Problem to solve
What do the lines from the one containing "AGB (36, 2335)" through the end of the listing below say? Restate them word for word and give nothing else.
═════ Information
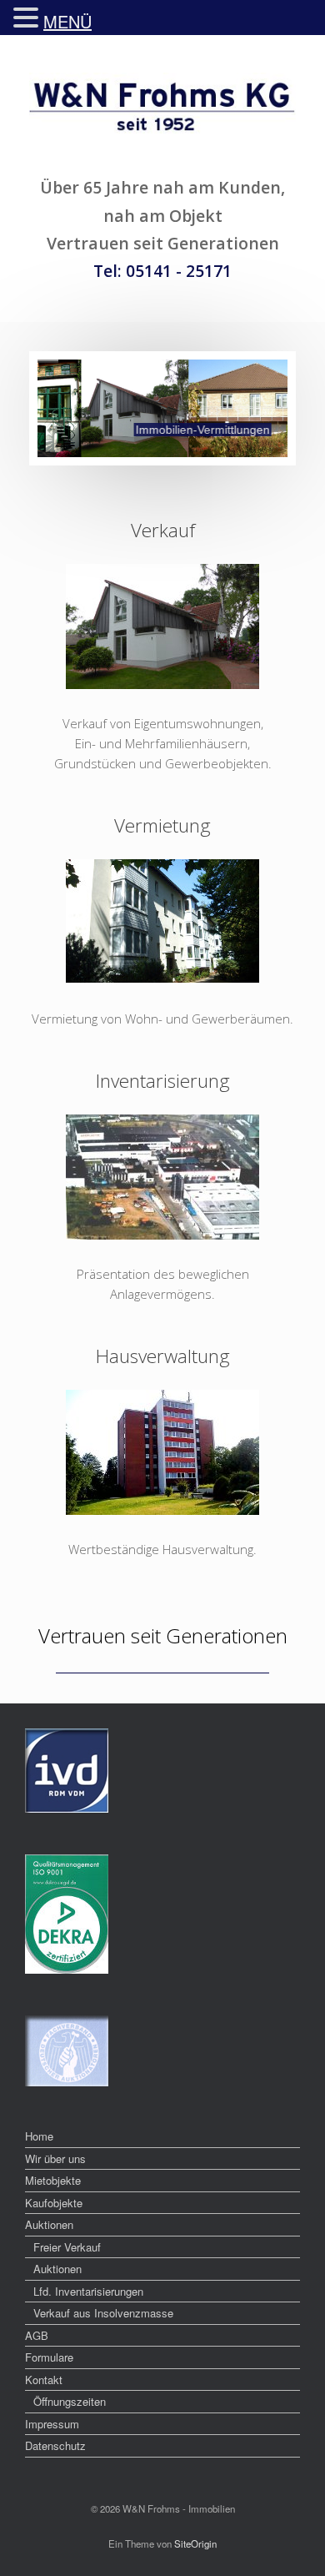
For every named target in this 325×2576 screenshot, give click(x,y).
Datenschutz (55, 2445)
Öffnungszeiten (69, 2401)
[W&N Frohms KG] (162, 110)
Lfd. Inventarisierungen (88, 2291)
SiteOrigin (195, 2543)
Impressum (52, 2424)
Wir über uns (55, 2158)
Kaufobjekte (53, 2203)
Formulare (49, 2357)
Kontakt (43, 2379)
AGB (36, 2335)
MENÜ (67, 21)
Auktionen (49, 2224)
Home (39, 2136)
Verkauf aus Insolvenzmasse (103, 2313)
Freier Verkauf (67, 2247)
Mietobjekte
══════════
Answer to this problem
AGB (36, 2335)
MENÜ (67, 21)
Auktionen (49, 2224)
Home (39, 2136)
Verkauf aus Insolvenzmasse (103, 2313)
Freier Verkauf (67, 2247)
Mietobjekte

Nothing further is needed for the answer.